Recul de 6% des immatriculations diesel sur 12 mois en France
Les constructeurs ont réduit drastiquement les émissions de particules fines, comme ils l'ont déjà fait pour les émissions de CO2 des moteurs essence. Tous les spécialistes reconnaissent qu'aujourd'hui, le diesel dernière génération n'est pas plus polluant que l'essence. Alors pourquoi ne pas lui attribuer cette fameuse vignette? "Cette exclusion est inacceptable, s'étranglent les constructeurs par la voix de leur comité national. Elle est à la fois infondée sur le plan technique et sérieusement contestable sur le plan juridique." Le comité des constructeurs va se réunir pour envisager la riposte à la décision ministérielle. La mobilisation s'organise aussi au niveau européen. Mercredi, l'association des constructeurs européens a exprimé "sa surprise et sa déception" de voir les plus propres des véhicules diesel absents du système de vignettes imaginé par l'État français. Elle s'inquiète de cette mesure discriminatoire alors même que les ventes de diesel attendaient un coup de pouce lié à l'entrée en vigueur de la norme Euro 6. En France, les immatriculations de voitures au diesel ont reculé de 6% sur douze mois. En Europe, elles se situent toujours autour de 55% et ne devraient connaître qu'une érosion modérée, pour se stabiliser autour de 48% à horizon 2021, si l'on en croit les études du spécialiste IHS.

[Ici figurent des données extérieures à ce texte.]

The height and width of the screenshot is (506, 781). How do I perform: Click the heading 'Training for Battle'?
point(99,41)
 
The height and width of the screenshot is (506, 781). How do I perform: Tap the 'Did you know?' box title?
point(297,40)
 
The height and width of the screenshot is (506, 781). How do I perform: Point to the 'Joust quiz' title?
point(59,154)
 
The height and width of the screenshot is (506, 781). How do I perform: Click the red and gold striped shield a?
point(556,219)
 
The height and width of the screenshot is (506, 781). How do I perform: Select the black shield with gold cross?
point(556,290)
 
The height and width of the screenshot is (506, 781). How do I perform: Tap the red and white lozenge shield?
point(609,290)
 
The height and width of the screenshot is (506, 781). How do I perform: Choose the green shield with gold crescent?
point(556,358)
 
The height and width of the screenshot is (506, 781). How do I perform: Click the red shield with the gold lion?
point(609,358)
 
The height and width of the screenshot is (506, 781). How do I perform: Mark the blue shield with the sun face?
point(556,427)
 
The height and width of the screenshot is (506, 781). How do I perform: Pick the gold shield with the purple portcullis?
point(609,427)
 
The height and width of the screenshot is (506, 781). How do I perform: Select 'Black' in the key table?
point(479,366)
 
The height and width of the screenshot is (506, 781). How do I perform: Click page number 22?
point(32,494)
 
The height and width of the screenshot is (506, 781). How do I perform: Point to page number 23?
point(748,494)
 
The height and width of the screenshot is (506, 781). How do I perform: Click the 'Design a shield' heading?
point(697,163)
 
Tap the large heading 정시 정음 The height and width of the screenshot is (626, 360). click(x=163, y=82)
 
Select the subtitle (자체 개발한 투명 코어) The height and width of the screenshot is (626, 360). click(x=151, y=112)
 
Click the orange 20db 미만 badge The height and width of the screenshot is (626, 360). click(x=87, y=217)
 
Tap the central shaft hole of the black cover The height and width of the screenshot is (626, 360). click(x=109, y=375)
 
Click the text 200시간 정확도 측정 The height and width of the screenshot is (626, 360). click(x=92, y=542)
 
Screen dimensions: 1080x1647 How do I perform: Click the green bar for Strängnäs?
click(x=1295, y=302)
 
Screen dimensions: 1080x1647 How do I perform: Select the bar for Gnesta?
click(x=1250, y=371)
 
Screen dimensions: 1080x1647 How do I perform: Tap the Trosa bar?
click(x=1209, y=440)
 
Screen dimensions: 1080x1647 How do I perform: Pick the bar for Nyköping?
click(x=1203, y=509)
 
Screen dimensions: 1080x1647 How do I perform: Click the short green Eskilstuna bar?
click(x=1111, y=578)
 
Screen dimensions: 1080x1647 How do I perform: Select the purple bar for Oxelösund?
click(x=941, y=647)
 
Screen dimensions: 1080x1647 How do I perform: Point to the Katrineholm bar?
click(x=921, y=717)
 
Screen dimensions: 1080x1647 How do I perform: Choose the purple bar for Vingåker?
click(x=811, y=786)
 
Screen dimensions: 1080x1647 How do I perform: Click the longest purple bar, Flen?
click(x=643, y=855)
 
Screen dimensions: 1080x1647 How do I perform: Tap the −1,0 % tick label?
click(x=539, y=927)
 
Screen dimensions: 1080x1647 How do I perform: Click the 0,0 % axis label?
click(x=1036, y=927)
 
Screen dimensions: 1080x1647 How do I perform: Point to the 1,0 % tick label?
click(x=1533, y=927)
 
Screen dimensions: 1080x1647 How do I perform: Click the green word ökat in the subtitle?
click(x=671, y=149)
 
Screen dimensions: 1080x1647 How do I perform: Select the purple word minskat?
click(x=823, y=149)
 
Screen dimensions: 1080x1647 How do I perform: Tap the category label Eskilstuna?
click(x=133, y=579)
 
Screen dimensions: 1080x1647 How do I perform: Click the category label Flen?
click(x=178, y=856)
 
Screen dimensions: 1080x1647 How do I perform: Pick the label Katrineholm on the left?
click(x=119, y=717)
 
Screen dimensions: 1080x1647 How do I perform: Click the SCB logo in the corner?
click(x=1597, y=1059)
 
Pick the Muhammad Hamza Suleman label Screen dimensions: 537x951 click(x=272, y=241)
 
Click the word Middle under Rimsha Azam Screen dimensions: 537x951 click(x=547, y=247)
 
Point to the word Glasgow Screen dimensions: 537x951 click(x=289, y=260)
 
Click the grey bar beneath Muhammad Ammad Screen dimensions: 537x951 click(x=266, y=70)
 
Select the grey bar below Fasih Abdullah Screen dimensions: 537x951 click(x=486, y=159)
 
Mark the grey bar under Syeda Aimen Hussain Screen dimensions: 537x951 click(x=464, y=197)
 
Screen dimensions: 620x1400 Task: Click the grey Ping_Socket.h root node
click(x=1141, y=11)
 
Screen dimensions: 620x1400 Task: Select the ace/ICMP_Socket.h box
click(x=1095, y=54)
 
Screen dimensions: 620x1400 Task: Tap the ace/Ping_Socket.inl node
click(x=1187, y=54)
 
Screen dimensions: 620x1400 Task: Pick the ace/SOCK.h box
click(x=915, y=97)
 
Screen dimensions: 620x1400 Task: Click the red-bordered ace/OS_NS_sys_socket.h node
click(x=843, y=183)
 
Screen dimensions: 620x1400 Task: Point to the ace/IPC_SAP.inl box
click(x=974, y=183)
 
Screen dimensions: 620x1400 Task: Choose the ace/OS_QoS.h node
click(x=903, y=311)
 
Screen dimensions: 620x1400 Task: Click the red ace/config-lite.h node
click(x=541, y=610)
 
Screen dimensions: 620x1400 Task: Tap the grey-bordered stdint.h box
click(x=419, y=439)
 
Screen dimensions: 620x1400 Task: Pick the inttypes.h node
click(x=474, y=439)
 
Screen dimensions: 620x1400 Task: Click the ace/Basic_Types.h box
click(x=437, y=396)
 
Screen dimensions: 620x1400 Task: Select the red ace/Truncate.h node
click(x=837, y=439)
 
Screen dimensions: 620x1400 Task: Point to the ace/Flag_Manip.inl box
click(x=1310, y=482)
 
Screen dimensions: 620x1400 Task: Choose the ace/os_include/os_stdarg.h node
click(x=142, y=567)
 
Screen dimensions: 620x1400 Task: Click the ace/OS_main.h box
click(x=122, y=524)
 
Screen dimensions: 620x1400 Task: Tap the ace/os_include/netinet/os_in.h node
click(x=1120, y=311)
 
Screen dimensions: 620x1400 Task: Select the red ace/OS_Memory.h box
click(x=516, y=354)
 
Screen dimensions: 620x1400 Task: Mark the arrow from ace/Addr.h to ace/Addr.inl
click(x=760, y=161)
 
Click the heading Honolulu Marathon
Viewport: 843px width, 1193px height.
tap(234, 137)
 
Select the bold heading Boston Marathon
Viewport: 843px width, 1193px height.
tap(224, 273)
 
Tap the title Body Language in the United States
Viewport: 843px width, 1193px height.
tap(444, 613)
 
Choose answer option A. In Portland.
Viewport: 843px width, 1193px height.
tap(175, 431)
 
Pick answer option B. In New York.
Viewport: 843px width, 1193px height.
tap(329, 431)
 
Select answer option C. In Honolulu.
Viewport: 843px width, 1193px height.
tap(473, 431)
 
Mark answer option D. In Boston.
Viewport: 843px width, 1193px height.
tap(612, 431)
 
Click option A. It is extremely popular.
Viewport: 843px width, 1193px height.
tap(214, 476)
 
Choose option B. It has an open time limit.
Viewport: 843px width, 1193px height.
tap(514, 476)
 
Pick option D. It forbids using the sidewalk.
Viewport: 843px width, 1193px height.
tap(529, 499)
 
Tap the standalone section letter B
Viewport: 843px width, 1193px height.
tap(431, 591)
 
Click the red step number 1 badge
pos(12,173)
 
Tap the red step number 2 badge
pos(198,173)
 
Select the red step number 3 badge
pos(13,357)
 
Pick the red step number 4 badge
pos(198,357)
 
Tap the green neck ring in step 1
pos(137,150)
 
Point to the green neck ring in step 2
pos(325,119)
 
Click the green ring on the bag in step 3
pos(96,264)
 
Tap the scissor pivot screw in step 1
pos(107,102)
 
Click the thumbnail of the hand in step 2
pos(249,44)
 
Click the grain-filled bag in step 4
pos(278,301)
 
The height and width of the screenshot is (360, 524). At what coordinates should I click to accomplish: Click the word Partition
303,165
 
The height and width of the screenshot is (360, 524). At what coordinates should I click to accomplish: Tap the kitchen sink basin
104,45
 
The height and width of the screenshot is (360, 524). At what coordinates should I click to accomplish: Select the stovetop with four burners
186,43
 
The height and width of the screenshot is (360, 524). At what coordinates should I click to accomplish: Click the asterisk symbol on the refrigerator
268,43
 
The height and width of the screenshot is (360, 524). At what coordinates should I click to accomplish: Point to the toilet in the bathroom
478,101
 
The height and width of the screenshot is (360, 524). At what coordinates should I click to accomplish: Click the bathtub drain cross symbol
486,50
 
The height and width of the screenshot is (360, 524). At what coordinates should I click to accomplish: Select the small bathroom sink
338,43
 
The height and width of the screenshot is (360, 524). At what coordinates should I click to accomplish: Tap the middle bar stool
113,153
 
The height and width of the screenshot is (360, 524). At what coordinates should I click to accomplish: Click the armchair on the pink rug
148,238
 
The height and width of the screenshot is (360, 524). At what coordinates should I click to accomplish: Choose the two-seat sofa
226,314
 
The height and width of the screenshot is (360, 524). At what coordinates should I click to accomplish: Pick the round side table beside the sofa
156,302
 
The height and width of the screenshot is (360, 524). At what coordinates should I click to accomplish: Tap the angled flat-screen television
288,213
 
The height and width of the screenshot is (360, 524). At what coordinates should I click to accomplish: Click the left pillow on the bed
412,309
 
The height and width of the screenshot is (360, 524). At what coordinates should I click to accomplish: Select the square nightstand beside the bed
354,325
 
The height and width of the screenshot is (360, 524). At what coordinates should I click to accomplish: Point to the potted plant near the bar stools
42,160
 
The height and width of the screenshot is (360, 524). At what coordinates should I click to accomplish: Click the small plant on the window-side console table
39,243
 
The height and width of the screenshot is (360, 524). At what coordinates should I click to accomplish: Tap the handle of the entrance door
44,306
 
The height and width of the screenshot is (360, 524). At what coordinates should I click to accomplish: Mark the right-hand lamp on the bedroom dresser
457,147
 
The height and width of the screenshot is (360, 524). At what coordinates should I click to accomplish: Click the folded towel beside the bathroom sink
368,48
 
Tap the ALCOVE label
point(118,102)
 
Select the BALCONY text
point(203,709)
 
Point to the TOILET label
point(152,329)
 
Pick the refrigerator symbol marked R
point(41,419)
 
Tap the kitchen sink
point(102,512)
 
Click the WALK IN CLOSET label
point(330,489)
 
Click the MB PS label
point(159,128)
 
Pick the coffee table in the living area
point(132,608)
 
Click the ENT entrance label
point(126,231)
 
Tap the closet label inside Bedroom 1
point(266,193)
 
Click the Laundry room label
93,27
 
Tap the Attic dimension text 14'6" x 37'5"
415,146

Le reste du monde s’intéresse au diesel
A contrario, dans le reste du monde, plusieurs pays commencent à s'intéresser au diesel, comme à toutes les alternatives à l'essence, coupable au regard de la couche d'ozone. C'est le cas de la Chine, où les préoccupations environnementales grossissent à la vitesse du parc automobile. C'est aussi celui des États-Unis, où le durcissement de la politique en matière de réduction d'émissions de CO2 a permis au diesel de passer de 2 à 3 % des immatriculations. La nouvelle est plutôt encourageante pour des constructeurs français qui ont fait du diesel l'une de leurs grandes expertises et qui vont tenter de garder leur avance. Pour Carlos Tavares, patron de Peugeot-Citroën, sans un parc automobile au gasoil significatif, l'Europe ne tiendra pas les engagements fixés en matière de réduction d'émissions de gaz à effet de serre. Bruxelles avait parié sur une invasion des routes par des véhicules électriques : vu la faible pénétration de l'automobile zéro émission, l'Europe est loin du compte.
Renault et d’autres développent de nouveaux moteurs diesel
Pour Renault, pas question non plus de renoncer au diesel, malgré le virage électrique pris par le groupe. "Le marché est en demande", confirme-t-on au siège du constructeur. De fait, des projets se multiplient dans les usines auto du monde entier. Volvo, propriété du chinois Geely, comme Jaguar Land Rover du groupe indien Tata, vont commencer à produire de nouveaux moteurs diesel. Chez Audi, dont les véhicules gasoil représentent 80% des ventes en France, les premiers litres d'un nouveau gasoil viennent d'être produits par le constructeur et l'un de ses partenaires. Ce e-diesel est obtenu à partir d'électricité renouvelable, de CO2 et d'eau. Au Japon, Mazda porte aussi depuis trois ans un ambitieux projet d'hybride diesel. Un pari auquel PSA a annoncé avoir renoncé il y a quelques mois.
Il n’y aurait donc que le Gouvernement français et plus spécialement Madame Royal, qui rêve de voitures tout électriques depuis des lustres, pour ne pas avoir pris en compte les évolutions du moteur diesel. C’est d’autant plus consternant que la France est l’un des constructeurs de moteurs les plus performants dans le monde.